(Pixel coordinate grounding data)
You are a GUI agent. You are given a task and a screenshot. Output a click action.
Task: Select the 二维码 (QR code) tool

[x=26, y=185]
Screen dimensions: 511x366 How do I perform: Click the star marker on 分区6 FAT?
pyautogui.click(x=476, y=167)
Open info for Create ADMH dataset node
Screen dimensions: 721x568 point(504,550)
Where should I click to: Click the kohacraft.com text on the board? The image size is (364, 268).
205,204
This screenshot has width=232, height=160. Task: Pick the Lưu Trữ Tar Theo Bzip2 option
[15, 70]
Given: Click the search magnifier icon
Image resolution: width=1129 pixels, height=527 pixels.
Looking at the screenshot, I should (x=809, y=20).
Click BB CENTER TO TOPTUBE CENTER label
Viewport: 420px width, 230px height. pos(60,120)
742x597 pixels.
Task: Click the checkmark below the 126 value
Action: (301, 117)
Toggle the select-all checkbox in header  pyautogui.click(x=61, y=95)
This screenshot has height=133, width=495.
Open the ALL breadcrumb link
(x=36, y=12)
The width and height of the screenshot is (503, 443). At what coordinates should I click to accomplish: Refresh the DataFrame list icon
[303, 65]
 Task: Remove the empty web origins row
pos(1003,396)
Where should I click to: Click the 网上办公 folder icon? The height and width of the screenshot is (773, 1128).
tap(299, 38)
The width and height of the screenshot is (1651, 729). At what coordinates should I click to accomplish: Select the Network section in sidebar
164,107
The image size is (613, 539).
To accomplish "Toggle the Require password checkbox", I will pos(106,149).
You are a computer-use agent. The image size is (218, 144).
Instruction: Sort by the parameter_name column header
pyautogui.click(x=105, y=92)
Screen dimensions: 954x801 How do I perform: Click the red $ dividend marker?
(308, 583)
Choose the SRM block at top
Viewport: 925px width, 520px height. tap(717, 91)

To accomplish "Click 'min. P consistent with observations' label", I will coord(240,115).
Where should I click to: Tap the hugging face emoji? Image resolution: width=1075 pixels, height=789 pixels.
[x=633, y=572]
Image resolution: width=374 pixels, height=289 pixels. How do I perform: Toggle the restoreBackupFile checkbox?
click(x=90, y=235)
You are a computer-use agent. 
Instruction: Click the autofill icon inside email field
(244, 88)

## Work instructions:
Copy every line above exactly.

## Solution to this exercise:
You are a GUI agent. You are given a task and a screenshot. Output a click action.
Task: Select the 二维码 (QR code) tool

[x=26, y=185]
Screen dimensions: 511x366 How do I perform: Click the star marker on 分区6 FAT?
pyautogui.click(x=476, y=167)
Open info for Create ADMH dataset node
Screen dimensions: 721x568 point(504,550)
Where should I click to: Click the kohacraft.com text on the board? The image size is (364, 268).
205,204
This screenshot has width=232, height=160. Task: Pick the Lưu Trữ Tar Theo Bzip2 option
[15, 70]
Given: Click the search magnifier icon
Image resolution: width=1129 pixels, height=527 pixels.
Looking at the screenshot, I should (x=809, y=20).
Click BB CENTER TO TOPTUBE CENTER label
Viewport: 420px width, 230px height. pos(60,120)
742x597 pixels.
Task: Click the checkmark below the 126 value
Action: (301, 117)
Toggle the select-all checkbox in header  pyautogui.click(x=61, y=95)
This screenshot has height=133, width=495.
Open the ALL breadcrumb link
(x=36, y=12)
The width and height of the screenshot is (503, 443). At what coordinates should I click to accomplish: Refresh the DataFrame list icon
[303, 65]
 Task: Remove the empty web origins row
pos(1003,396)
Where should I click to: Click the 网上办公 folder icon? The height and width of the screenshot is (773, 1128).
tap(299, 38)
The width and height of the screenshot is (1651, 729). At what coordinates should I click to accomplish: Select the Network section in sidebar
164,107
The image size is (613, 539).
To accomplish "Toggle the Require password checkbox", I will pos(106,149).
You are a computer-use agent. The image size is (218, 144).
Instruction: Sort by the parameter_name column header
pyautogui.click(x=105, y=92)
Screen dimensions: 954x801 How do I perform: Click the red $ dividend marker?
(308, 583)
Choose the SRM block at top
Viewport: 925px width, 520px height. tap(717, 91)

To accomplish "Click 'min. P consistent with observations' label", I will coord(240,115).
Where should I click to: Tap the hugging face emoji? Image resolution: width=1075 pixels, height=789 pixels.
[x=633, y=572]
Image resolution: width=374 pixels, height=289 pixels. How do I perform: Toggle the restoreBackupFile checkbox?
click(x=90, y=235)
You are a computer-use agent. 
Instruction: Click the autofill icon inside email field
(244, 88)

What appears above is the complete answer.